1) Eric David Laxman (granite, marble, bronze, & steel)

“In my most recent sculptures I have combined carved stone fragments, welded metal, and found objects into intricate abstract and figurative compositions. I have become increasingly interested in the nature of the materials themselves and the relationships of the different materials to each other. I want my laborious and deliberate constructions to have a sense of organic spontaneity. My work expresses the themes of integration, balance, growth and transformation.  It is a metaphor for the way I attempt to fuse diverse, competing elements to create a life that is a balanced, integrated whole. “  

4) LARRY SCATURRO (wood carving)

“I just enjoy it.”

6)) Stephen Soreff (aluminum, steel, resin, etc.)

“When I begin to compose a work I try to be as a still pool, receptive. I am unfamiliar with what I am going to do, I wait, I listen to the voices of objects, and they sink into my calm. I pair, oppose their meanings, I listen again, and again, until a new meaning / story / symbol rises, pervades. All art, all manufacture, all detritus have voices. These voices are my media, they become my choir, a choir that can sing of; grandeur, joy, heroism, regal-ness, splendor, glory, mystery…I use figures, stark, harrowing, leather, glass, ebony, meanings intertwine, multiply, metaphors of the dichotomies of life; primitive / civilized, savage / tamed, transparent, obscure, uplifting / debased… “

    

ONE PERSON SHOW IN THE THIRD FLOOR GALLERY:

WALTER LYNN MOSLEY (Landscapes & Still Life – oil on linen)

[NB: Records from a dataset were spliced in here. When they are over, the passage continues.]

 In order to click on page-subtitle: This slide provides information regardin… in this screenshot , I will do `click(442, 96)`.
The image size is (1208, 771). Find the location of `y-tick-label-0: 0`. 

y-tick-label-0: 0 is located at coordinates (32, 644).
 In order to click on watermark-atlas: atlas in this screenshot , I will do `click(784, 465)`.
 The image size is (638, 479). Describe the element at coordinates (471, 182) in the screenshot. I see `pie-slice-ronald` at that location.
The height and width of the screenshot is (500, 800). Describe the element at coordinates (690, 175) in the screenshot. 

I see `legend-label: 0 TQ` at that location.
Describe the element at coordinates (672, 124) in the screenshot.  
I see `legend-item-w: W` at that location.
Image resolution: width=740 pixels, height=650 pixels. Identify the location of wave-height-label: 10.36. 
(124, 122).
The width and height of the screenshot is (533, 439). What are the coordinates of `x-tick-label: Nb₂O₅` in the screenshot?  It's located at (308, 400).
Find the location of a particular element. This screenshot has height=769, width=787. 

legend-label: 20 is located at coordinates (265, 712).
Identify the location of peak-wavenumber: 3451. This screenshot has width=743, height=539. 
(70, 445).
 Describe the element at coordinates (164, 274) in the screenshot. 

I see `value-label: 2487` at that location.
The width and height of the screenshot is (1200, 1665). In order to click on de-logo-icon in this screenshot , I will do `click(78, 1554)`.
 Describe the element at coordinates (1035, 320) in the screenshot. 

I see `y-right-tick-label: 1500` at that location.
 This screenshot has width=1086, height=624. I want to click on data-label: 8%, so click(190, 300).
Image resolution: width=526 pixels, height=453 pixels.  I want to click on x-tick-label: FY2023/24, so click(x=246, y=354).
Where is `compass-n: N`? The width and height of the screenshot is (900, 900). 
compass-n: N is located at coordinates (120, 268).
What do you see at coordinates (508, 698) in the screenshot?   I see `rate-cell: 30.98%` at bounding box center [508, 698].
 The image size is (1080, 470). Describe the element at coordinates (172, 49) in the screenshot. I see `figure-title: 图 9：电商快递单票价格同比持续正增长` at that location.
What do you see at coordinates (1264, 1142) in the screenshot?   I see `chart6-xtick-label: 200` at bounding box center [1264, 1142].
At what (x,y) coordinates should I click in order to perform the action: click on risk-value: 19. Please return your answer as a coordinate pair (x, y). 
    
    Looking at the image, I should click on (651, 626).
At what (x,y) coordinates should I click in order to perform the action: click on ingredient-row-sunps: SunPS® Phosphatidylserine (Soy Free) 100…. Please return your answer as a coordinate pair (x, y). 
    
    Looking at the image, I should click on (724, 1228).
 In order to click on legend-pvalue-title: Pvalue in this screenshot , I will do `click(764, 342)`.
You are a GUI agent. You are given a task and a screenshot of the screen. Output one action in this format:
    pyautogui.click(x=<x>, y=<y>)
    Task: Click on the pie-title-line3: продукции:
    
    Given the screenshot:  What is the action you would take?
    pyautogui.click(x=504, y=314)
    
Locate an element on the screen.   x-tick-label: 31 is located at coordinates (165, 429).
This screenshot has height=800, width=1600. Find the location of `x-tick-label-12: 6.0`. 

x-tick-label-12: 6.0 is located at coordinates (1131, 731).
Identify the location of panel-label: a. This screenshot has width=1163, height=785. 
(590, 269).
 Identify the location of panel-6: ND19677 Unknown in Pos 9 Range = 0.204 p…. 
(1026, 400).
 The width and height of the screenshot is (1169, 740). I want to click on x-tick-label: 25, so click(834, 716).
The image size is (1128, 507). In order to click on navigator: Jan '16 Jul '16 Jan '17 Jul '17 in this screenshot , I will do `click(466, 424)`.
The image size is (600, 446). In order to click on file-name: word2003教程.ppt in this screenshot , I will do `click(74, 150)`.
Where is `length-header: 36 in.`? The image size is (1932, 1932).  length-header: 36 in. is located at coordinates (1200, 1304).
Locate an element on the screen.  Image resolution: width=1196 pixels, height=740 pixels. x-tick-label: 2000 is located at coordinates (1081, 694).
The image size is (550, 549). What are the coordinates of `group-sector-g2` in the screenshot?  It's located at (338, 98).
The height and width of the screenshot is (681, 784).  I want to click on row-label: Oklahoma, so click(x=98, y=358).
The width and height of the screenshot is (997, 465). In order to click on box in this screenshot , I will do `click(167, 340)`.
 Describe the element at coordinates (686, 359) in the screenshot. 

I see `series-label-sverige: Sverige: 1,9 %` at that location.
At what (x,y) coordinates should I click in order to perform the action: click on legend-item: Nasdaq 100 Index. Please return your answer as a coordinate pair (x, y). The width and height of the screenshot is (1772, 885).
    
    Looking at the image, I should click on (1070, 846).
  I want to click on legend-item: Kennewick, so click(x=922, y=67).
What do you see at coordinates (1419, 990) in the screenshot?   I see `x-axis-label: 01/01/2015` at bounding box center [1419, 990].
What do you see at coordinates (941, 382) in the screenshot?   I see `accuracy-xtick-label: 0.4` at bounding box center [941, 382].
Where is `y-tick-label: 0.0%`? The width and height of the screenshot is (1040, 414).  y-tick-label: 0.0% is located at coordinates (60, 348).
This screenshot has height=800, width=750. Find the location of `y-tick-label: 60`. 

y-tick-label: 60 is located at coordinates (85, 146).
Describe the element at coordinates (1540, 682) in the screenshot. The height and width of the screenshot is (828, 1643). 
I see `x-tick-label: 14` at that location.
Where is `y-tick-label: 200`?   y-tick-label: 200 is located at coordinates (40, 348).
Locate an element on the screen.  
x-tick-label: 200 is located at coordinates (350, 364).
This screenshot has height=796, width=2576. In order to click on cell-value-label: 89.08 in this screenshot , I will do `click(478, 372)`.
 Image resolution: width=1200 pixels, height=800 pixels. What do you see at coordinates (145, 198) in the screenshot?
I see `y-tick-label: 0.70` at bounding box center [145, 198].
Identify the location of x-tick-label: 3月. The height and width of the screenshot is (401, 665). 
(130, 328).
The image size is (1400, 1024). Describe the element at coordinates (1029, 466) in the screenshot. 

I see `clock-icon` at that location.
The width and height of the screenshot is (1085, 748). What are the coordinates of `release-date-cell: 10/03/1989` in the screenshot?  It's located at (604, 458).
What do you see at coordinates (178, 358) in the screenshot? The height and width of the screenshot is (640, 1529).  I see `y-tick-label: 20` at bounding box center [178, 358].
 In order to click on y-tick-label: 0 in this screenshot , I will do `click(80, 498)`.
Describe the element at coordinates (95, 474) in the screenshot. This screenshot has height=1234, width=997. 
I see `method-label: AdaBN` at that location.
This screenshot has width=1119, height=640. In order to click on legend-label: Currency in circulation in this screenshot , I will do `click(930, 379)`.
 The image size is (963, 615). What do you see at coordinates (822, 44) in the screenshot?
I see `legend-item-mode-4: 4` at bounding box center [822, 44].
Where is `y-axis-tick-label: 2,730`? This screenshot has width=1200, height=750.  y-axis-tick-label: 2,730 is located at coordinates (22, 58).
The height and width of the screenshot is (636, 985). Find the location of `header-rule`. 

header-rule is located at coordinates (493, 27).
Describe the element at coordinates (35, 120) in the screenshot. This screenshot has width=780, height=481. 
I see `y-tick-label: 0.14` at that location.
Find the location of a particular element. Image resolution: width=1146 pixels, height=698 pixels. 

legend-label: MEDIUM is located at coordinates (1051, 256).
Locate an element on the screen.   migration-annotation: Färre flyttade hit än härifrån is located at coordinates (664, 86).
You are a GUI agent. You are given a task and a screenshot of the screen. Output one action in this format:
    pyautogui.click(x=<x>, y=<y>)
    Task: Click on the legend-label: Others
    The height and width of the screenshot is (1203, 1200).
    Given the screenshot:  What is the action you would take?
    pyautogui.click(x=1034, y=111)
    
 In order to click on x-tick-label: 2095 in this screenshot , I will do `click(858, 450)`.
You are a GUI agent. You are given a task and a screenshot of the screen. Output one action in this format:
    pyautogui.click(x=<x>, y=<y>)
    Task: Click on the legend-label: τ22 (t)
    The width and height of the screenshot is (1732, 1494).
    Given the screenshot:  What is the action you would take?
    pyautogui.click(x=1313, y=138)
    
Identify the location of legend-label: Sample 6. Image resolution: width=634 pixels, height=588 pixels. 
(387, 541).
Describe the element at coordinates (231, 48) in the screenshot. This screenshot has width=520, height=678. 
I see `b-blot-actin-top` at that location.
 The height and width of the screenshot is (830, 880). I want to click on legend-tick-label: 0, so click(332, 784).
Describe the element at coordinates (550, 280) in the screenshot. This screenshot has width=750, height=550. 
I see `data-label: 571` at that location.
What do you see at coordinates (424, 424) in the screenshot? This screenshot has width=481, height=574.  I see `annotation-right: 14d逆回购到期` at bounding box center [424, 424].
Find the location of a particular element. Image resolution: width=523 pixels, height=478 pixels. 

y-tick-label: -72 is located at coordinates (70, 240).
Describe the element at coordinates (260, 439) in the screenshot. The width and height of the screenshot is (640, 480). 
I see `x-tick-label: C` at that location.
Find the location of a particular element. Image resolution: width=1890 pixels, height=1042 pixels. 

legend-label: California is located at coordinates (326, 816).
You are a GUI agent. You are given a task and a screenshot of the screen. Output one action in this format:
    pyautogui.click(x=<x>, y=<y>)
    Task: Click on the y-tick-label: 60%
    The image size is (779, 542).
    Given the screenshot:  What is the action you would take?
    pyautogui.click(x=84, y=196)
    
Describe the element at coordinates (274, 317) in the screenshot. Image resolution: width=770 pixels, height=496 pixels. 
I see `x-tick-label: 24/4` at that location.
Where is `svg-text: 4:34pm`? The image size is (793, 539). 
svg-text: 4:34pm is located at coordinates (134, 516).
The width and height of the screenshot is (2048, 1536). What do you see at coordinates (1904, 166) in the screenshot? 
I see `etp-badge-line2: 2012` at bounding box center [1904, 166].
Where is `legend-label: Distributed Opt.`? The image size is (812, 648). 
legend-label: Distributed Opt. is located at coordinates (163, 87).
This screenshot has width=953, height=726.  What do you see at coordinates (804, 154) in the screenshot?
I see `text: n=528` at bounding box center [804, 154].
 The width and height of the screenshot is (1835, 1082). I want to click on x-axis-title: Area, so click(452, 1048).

“Painting is my passion in life. I find the visual world around me to be a thing of amazement and wonder. I feel blessed to have this calling. I wish to be faithful to my model, whether it be a bouquet of flowers, a sunset, or a person, to capture something of the essence, beauty and truth while taking consideration of composition and abstract design to create a work of art. I am working in the tradition of the great artists of the past (to the present) whose goal is to show three dimensions (on a two-dimensional plane) by means at hand (knowledge of light on geometric form) and showing space (knowledge of aerial perspective). Chiaroscuro (light and dark values) is of great importance in this, as well as the use of color: the use of color as an additional tool to show three-dimensional form; this is the contribution to Art given by the Impressionists. I am striving to paint simply, to paint directly, to paint with as little as required to give the most effect, in other words, minimum work, maximum impact.”